Doesn't matter. I'm trying to show you that the concept is the same.

Even though the 'bird is a unibody construction, the front suspension and rear suspension are processed in vehicle position by using the "tow-veyer", which allows you to install the brake lines ahead of body marriage and maintains the correct spacing through the process. That technique was used on early unibody vehicles like the Corvair and is still in use today building unibody vehicles.

You can get a visualization of that in the photo that you have referenced (which I am familiar with - the author of the link I am about to provide is in the photo).

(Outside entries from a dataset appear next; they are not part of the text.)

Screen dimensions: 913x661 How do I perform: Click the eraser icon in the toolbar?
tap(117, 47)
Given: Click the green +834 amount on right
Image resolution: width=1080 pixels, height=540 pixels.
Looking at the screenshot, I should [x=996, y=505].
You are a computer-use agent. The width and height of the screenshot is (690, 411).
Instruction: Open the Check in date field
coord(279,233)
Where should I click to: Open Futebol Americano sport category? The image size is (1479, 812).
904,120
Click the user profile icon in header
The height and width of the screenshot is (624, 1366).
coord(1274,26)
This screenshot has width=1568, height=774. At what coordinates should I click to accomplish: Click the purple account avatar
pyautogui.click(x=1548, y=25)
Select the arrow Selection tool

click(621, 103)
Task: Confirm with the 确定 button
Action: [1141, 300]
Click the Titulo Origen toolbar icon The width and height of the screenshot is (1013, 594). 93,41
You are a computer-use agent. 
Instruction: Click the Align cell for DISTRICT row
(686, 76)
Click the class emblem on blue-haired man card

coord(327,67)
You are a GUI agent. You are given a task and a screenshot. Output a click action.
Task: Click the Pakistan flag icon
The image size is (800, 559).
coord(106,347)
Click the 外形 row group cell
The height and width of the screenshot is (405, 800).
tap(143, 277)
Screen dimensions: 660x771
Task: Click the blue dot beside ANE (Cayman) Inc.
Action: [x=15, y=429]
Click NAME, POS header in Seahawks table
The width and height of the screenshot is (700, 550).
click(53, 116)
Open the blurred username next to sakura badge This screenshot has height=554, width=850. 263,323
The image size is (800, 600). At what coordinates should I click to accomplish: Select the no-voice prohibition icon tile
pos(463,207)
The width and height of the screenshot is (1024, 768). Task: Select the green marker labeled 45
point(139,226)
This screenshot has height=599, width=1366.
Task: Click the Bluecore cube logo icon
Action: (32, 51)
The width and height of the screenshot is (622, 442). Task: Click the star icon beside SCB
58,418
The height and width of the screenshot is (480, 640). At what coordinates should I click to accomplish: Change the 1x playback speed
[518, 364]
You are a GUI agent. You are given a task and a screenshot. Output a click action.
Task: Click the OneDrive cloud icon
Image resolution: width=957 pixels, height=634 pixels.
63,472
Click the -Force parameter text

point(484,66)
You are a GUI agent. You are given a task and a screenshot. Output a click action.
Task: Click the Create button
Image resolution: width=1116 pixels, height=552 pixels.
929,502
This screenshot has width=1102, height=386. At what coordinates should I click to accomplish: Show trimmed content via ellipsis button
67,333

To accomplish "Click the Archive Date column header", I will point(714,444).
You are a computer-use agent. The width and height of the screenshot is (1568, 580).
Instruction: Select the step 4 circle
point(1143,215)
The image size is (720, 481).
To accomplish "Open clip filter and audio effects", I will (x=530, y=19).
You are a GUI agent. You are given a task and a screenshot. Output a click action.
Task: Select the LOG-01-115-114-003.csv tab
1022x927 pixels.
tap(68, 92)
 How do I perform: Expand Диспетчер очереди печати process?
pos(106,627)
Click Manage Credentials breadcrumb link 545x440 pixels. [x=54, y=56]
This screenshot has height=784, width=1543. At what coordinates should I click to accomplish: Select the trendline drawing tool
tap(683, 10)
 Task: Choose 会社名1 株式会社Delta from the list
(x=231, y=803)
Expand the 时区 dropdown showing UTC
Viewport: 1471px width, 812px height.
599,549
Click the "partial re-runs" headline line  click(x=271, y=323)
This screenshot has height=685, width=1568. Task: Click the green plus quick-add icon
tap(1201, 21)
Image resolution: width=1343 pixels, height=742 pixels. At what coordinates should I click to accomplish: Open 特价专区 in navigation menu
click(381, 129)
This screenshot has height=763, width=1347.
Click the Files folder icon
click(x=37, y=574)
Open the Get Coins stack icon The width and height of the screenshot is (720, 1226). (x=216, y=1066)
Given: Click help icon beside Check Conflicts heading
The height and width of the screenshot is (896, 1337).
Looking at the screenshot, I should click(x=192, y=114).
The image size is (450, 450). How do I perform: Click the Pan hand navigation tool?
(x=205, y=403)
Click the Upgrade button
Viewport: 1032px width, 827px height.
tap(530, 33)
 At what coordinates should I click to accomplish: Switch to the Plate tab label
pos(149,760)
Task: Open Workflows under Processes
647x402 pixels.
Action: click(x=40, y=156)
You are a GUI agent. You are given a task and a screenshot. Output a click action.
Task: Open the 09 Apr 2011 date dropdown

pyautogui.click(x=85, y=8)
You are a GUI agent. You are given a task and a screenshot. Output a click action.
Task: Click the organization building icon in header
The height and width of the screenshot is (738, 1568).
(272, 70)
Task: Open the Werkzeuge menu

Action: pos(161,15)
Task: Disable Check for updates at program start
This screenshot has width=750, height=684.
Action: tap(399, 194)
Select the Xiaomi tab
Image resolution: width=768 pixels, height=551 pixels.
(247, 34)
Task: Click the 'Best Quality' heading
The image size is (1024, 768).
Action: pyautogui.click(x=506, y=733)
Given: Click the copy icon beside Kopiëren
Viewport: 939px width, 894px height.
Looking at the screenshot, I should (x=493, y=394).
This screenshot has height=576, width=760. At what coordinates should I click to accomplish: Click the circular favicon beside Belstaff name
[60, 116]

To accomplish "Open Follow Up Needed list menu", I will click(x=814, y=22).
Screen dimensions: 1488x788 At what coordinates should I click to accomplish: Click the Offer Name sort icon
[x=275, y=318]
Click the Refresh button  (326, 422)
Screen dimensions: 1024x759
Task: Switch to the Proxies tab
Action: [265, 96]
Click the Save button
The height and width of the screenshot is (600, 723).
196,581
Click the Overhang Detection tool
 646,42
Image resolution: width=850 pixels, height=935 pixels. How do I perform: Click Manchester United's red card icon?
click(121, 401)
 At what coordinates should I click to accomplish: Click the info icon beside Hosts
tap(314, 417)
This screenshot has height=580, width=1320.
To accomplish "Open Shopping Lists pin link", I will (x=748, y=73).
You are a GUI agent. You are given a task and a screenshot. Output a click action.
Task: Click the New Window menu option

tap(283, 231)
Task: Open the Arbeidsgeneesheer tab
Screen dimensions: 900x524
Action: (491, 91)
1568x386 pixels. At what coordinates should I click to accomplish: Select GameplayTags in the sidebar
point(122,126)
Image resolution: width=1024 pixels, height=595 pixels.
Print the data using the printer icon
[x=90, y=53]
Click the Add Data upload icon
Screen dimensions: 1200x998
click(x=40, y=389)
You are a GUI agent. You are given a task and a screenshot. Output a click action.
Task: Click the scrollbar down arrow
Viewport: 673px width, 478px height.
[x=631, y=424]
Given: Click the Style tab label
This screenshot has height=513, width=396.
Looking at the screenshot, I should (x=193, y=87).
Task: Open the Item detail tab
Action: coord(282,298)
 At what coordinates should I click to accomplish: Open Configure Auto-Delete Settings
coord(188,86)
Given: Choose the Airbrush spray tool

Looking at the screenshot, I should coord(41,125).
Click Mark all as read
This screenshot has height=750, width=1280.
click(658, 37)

You might also note in the photo that there is a Chevrolet B body on the line directly in front of the subject red bird. That's a full frame vehicle, further proof that the process was exactly the same since they were going down the same line.

Quote:
Originally Posted by gtobird View Post
So, you might ask, were the brake backing plates on when the rearend was painted? Again, I don't know for certain. I think, yes they were on the rearend before it got painted black and therefore received the same partial coverage, but I have no absolute proof.
Rear brake backing plates (and brake assemblies) absolutely were installed on the rear axle. The rear axle was received as an assembly, drum to drum. The appropriate axle was picked off the rack based on the build sheet and placed on the axle subassembly line, brake lines installed, drive shaft selected, and then conveyed to the main line in sequence.

I would suggest you get familiar with this website, if you are not already. It's written for Camaro, but Norwood built Firebirds as well. Although there will be some plant-to-plant variation it's probably the best and most detailed summary I've ever seen.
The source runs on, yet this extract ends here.